Seed is best sown fresh.
If however you grow other varieties or species in the vicinity, it is unlikely that they will grow true to type as they readily hybridise.
Please do not sell or pass on plants under the parent name, but mark it as an ex seedling of whatever the parent plant was.
I use a mix of half John Innes loam based compost and half grit.
The seed is thinly sown into 9 cm plastic pots, dressed with fine grit and placed uncovered in the tunnel.
The seedlings are left in the pot until the following spring before pricking out into individual small pots.
Tulbaghia can flower in as little as 18 months from seed.
Tulbaghia are readily propagated by division.
Firstly untangle the roots and wash off the compost to expose the rhizome.
While some species are able to be simply pulled apart, others form very congested clumps and the best method is to employ the use of a sharp knife or scalpel.
To reduce stress, I usually cut back the foliage at the same time before potting up.
The only requirements are that the compost should be open and free-draining.
Because I am Peat free, I use a free draining bark based compost with added grit/sand plus some loam such as John Innes to retain the moisture in summer. In addition I also add a slow release fertiliser.
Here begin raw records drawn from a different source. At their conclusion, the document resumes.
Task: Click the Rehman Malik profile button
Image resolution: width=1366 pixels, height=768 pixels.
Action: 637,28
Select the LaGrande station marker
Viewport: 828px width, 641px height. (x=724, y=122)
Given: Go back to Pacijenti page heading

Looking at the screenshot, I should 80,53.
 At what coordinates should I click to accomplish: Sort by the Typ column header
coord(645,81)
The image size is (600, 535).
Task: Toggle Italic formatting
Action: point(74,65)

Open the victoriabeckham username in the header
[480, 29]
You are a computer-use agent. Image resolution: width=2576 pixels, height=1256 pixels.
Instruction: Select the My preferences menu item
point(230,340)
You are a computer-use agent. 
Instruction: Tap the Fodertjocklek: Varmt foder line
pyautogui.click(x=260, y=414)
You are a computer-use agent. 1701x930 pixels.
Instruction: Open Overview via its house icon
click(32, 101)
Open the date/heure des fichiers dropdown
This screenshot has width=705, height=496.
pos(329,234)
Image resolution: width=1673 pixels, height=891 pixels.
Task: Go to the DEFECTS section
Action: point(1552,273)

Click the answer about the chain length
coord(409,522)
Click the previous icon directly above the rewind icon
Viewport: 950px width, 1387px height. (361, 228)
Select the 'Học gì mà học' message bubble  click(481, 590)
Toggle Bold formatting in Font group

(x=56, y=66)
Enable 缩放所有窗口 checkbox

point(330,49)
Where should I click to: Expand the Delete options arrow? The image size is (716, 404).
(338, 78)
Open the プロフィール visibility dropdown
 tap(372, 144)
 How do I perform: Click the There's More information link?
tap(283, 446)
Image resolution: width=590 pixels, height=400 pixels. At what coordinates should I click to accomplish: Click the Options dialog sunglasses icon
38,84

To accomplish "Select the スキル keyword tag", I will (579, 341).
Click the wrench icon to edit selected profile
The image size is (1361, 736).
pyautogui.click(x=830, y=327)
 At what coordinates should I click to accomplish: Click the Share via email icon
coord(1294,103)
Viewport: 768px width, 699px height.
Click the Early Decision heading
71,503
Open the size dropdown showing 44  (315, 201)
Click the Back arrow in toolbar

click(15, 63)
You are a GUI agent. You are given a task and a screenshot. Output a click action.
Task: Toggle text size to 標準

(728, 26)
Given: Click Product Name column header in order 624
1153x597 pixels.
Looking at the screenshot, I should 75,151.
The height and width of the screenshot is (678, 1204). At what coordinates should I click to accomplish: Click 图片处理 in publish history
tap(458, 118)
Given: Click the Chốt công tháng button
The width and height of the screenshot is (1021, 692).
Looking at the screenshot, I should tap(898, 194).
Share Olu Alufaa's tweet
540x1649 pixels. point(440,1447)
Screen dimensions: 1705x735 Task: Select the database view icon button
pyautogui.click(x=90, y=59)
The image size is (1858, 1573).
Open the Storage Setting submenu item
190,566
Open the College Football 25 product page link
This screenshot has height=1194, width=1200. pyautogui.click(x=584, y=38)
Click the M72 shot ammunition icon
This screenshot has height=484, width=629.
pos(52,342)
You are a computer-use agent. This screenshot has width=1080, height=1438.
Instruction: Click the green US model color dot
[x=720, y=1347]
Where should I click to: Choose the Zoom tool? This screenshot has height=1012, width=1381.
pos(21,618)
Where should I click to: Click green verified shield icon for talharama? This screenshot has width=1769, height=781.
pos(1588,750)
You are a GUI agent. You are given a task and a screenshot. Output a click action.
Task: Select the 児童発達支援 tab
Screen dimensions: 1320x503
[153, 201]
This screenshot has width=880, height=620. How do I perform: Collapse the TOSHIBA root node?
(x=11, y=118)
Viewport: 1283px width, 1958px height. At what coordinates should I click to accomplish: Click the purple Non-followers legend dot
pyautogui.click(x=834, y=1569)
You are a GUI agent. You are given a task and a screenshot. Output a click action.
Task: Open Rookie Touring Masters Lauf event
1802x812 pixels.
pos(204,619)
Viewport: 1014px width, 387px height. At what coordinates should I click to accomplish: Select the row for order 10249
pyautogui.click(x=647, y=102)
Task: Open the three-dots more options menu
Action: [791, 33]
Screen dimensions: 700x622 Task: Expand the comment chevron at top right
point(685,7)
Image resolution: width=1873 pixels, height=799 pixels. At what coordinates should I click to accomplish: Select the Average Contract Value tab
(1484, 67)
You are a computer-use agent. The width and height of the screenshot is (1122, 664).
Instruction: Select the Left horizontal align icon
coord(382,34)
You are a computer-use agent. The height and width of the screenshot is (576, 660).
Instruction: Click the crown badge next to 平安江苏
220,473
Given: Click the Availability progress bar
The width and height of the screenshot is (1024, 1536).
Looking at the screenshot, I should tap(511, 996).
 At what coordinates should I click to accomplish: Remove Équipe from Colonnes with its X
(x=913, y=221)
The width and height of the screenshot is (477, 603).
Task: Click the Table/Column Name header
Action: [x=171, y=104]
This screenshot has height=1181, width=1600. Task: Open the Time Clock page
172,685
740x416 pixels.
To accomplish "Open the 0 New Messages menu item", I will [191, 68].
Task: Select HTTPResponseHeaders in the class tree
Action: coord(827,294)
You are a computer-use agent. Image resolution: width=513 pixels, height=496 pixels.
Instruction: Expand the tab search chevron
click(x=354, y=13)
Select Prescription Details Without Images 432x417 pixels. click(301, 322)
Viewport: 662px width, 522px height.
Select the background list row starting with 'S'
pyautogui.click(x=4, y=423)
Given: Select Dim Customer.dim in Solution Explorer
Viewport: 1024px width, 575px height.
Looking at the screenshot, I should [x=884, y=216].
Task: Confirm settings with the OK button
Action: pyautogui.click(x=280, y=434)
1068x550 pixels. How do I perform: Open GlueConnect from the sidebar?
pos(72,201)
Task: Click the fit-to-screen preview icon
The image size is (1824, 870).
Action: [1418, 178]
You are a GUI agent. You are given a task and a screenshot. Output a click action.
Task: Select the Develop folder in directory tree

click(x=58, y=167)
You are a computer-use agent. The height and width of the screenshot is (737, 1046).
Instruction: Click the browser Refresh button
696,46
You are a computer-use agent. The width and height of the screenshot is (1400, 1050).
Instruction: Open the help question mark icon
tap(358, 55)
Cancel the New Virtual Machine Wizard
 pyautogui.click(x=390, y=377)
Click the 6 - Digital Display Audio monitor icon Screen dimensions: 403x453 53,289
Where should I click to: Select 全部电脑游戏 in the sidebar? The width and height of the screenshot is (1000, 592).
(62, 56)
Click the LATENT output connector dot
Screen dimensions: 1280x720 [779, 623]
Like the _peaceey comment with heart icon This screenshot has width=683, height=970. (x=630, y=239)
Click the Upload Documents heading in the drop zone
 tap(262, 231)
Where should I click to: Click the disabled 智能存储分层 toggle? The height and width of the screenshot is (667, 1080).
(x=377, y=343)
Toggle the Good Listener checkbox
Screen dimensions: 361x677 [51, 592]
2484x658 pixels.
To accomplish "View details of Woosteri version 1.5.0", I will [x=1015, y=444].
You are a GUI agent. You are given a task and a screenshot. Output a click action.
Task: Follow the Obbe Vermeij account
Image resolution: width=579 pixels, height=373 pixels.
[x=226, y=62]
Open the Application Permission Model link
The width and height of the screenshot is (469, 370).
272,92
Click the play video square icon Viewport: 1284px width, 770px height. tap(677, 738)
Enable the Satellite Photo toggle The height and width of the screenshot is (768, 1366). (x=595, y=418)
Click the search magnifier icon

However Tulbaghia are reasonably adaptable and it is better to stick to the growing media you are used to.
Dave Fenwick used to employ the use of compost obtained from growbags, in particular brands with coarse grades of peat.
I have also had success with coir with added grit/sand/perlite and loam. It’s very much trial and error.
The smaller, high altitude species, Tulbaghia montana, T. leucantha, and T. galpinii require much sharper drainage. ⅔ compost ⅓ grit, or even ½ compost and ½ grit.
Mulch with ½” layer of round aquarium gravel or grit to protect the surface from drying out and suppress weeds.